§ TASK BRIEF: Starting at the line that holds "This screenshot has width=640, height=640.", quote every line through the end of the records, both boundary lines included. Omit the pictures.

(Stored items)
.....

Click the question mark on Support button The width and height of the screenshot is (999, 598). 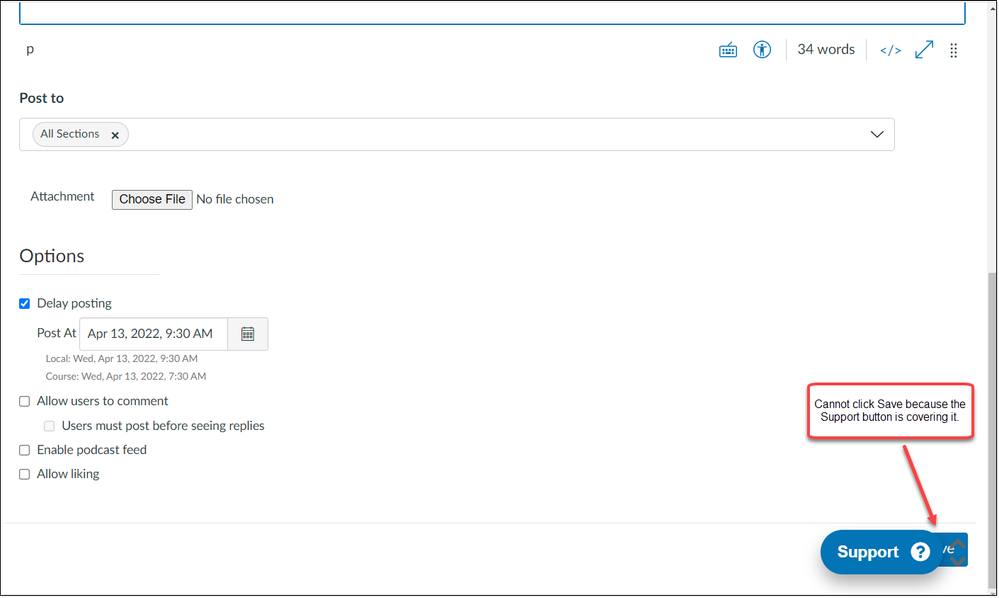(920, 552)
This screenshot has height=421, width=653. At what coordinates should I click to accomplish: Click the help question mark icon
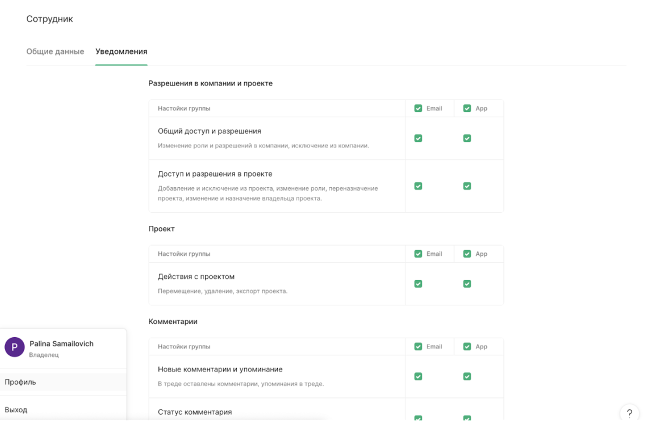629,412
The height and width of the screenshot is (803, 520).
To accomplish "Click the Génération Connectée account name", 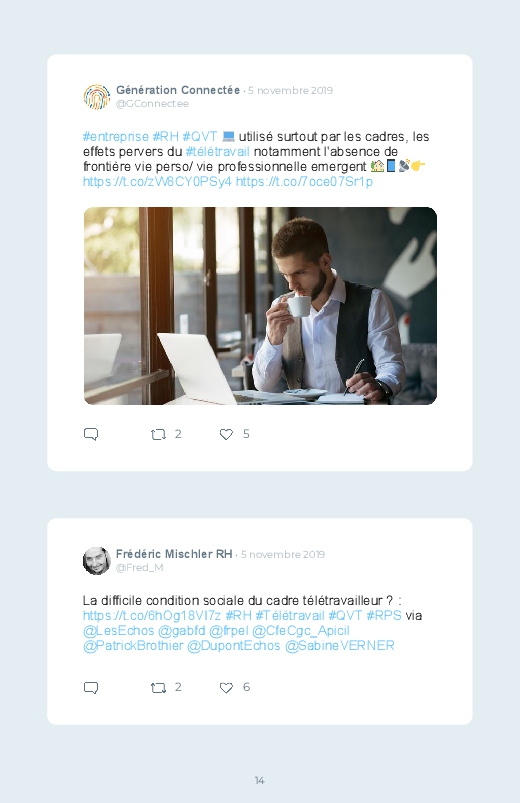I will [x=178, y=90].
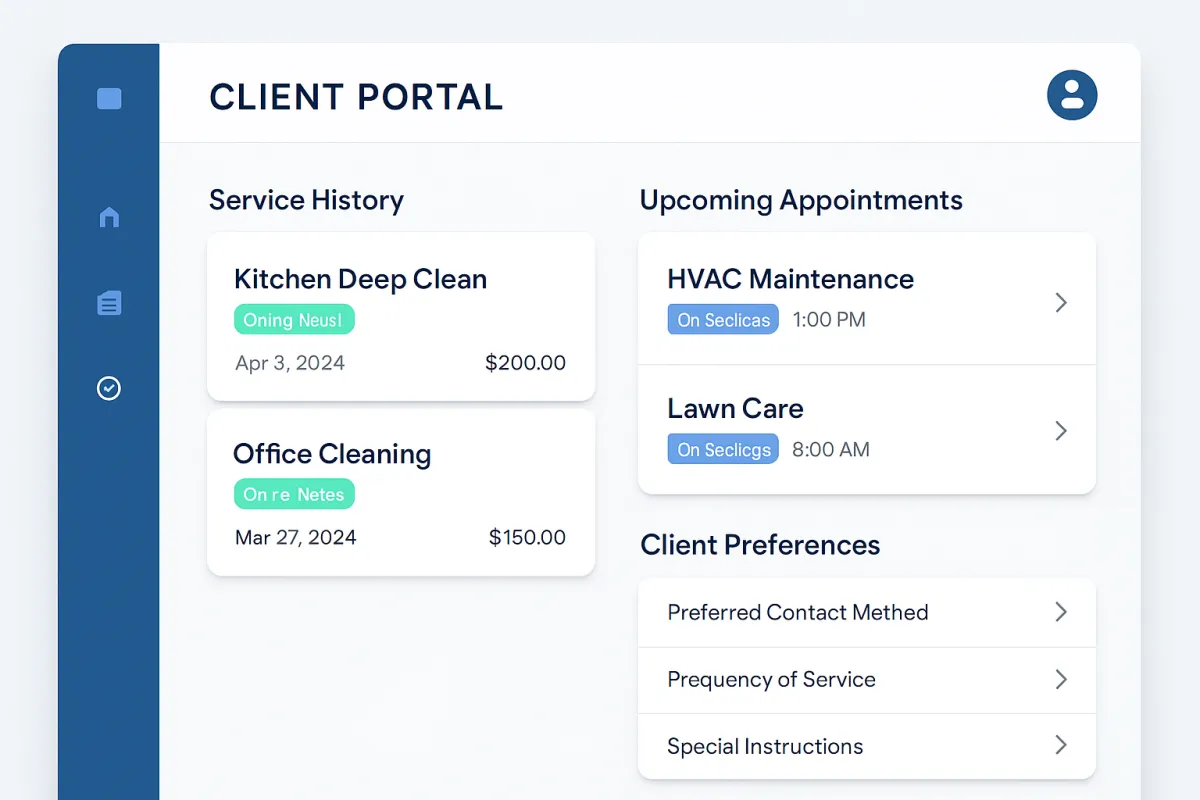
Task: Expand Prequency of Service chevron
Action: pos(1061,679)
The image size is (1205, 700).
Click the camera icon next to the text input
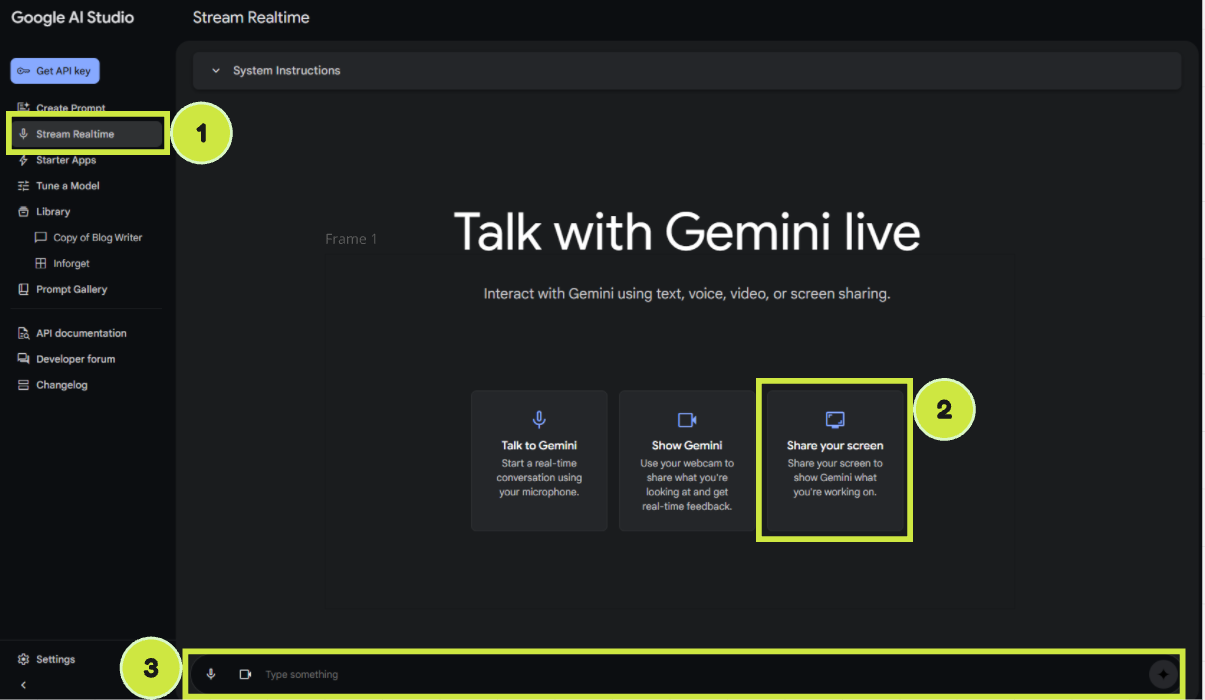(246, 673)

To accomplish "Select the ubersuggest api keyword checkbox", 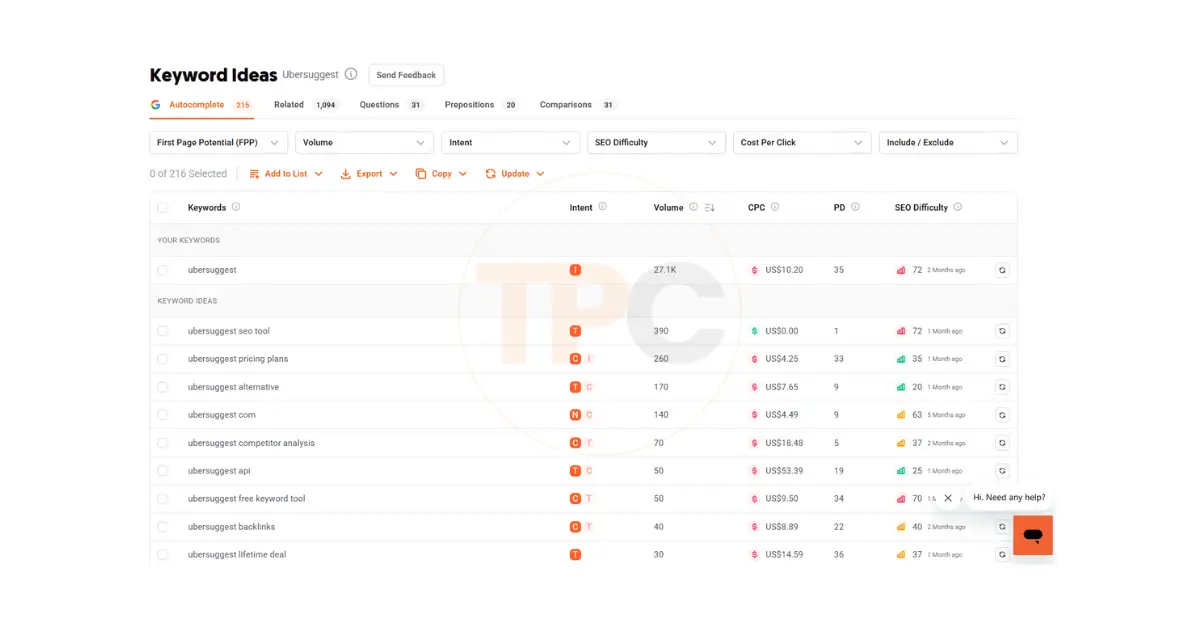I will click(163, 471).

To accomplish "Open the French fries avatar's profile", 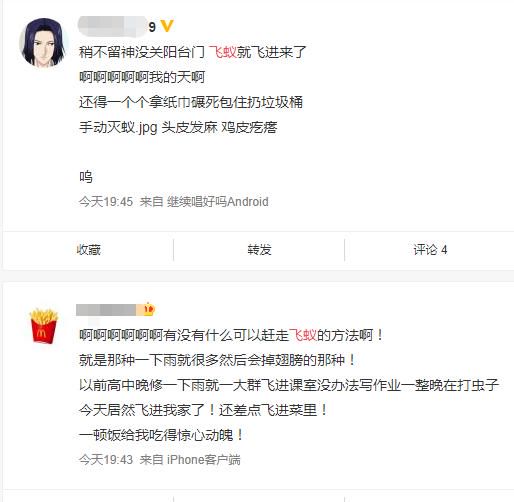I will (x=44, y=326).
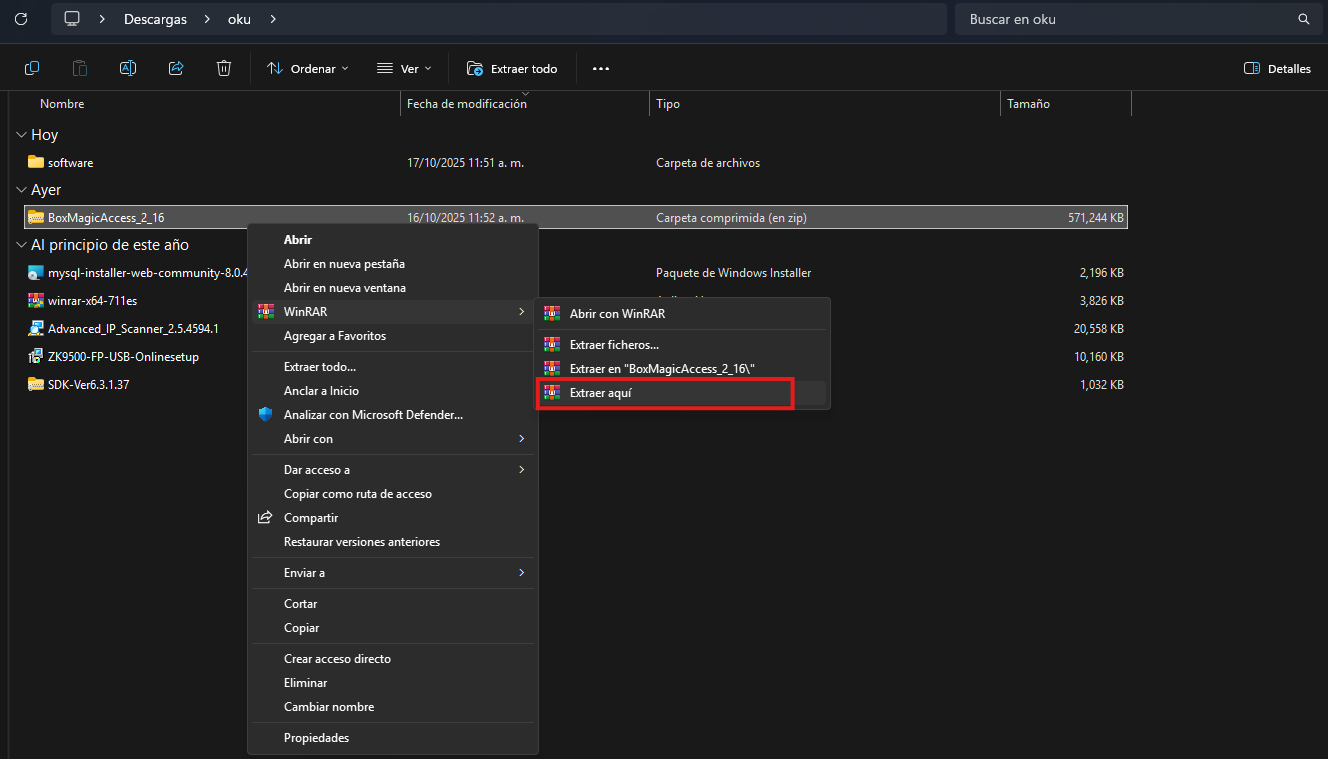Click the Descargas breadcrumb
The height and width of the screenshot is (759, 1328).
155,19
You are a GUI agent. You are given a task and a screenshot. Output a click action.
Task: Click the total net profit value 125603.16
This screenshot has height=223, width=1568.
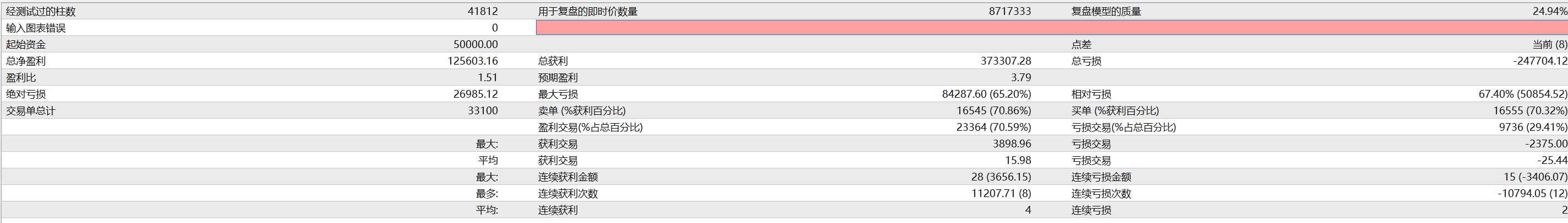472,61
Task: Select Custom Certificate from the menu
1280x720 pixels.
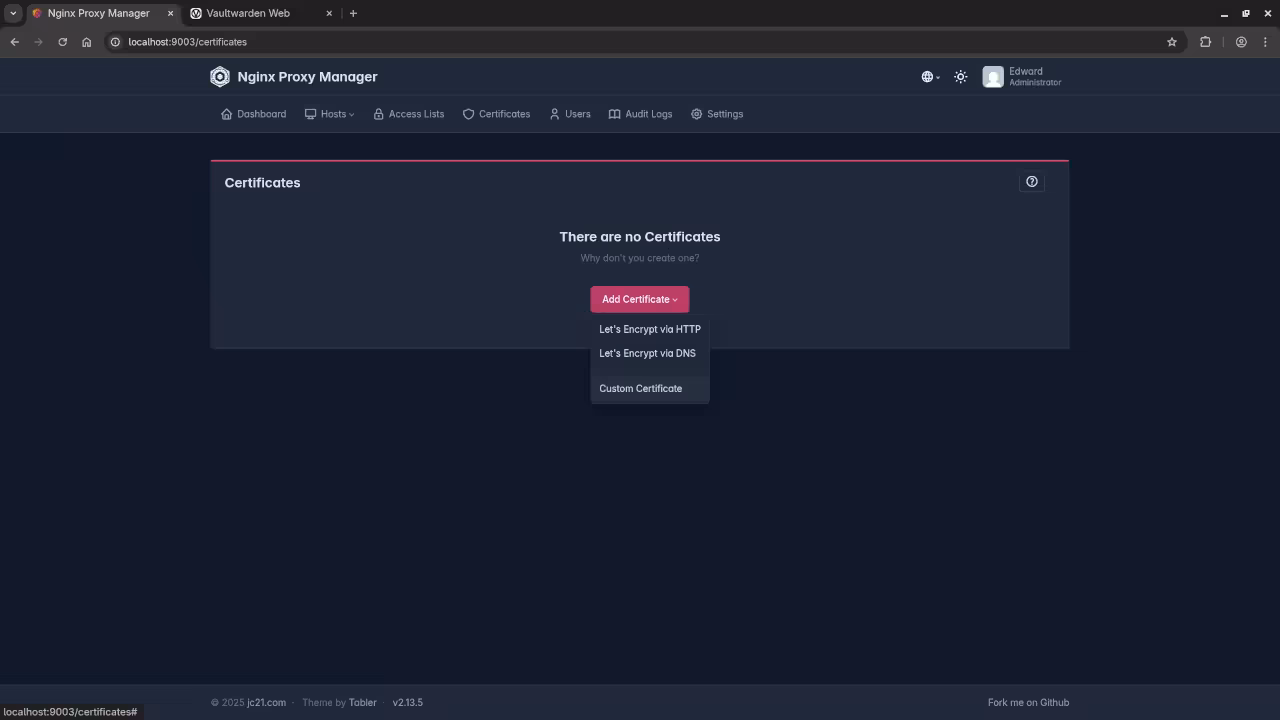Action: pyautogui.click(x=640, y=388)
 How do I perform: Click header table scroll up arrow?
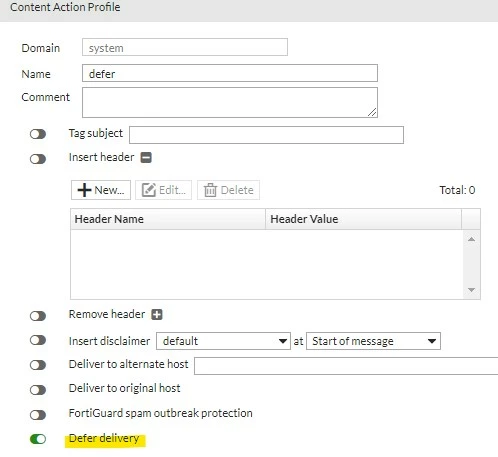[471, 239]
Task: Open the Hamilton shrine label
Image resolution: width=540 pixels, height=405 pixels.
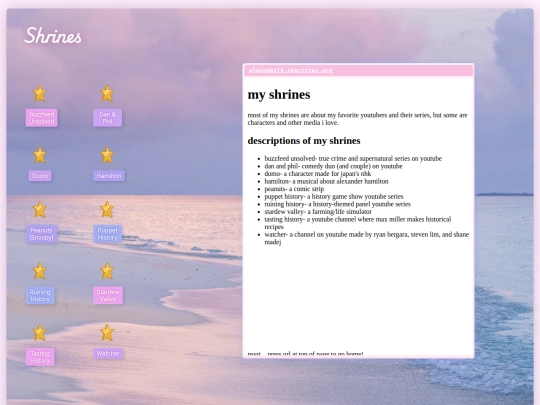Action: (x=109, y=176)
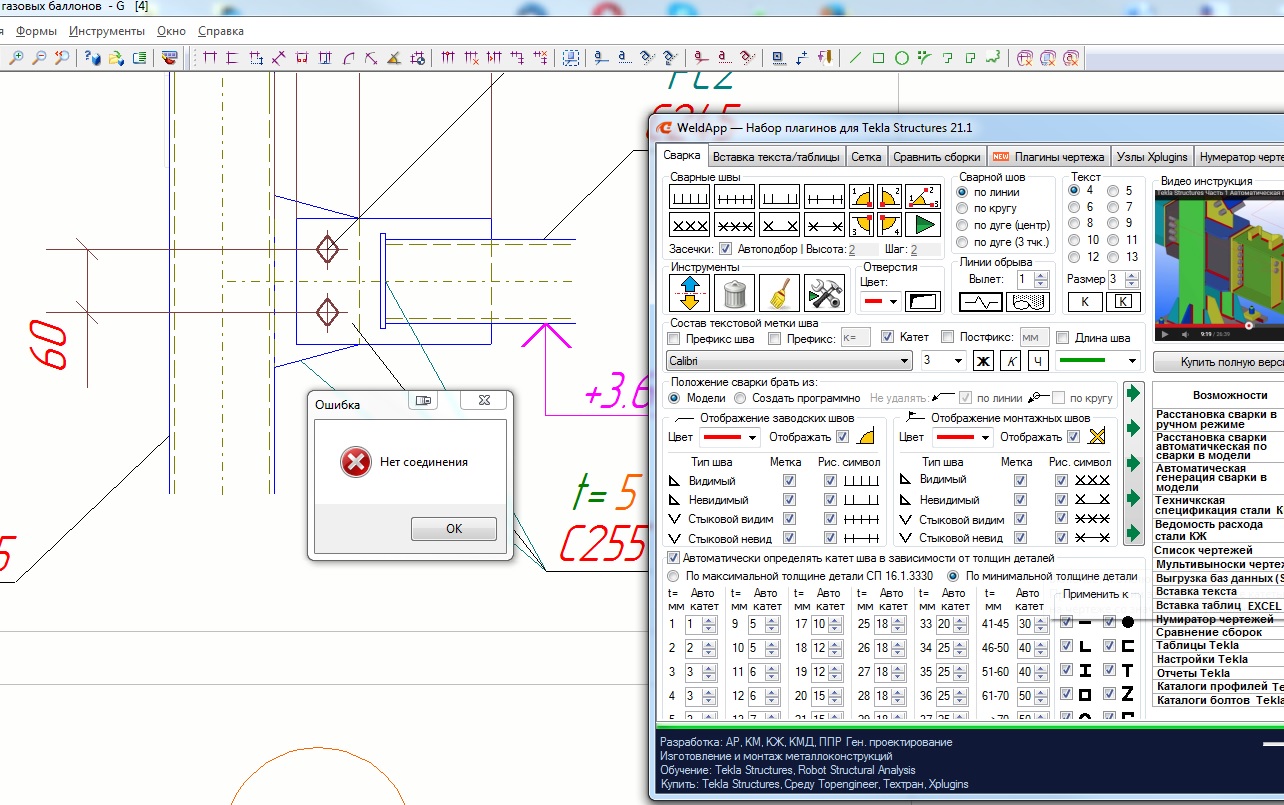Screen dimensions: 1284x805
Task: Select the XXX visible weld seam pattern
Action: click(x=689, y=225)
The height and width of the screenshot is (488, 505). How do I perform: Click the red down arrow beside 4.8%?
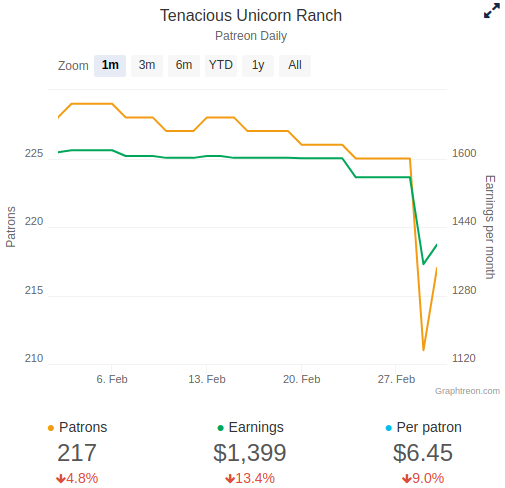click(61, 479)

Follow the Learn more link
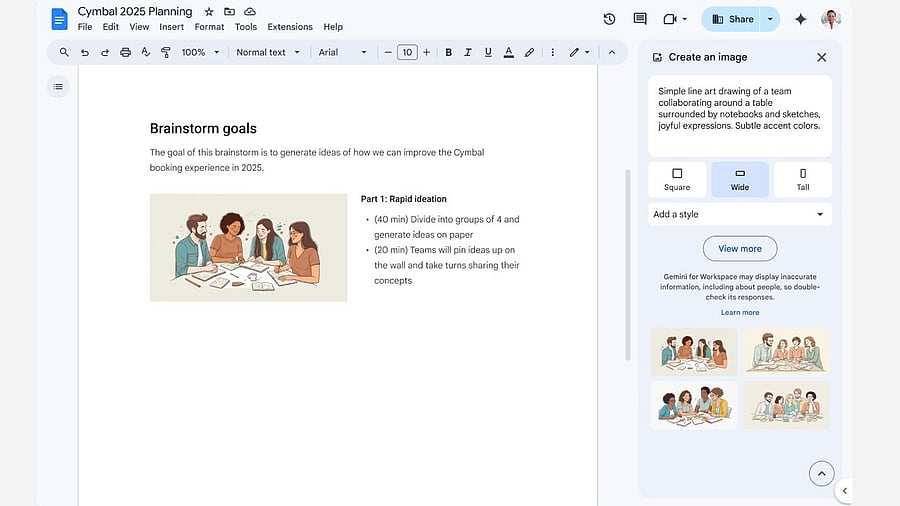(739, 312)
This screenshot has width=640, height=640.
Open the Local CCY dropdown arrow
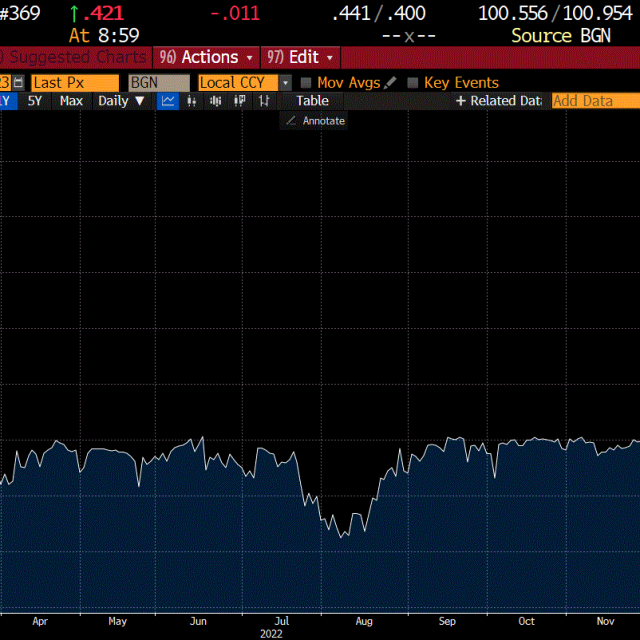(x=285, y=83)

.....

§ TASK OUTPUT:
This screenshot has width=640, height=640.
Open the Local CCY dropdown arrow
(x=285, y=83)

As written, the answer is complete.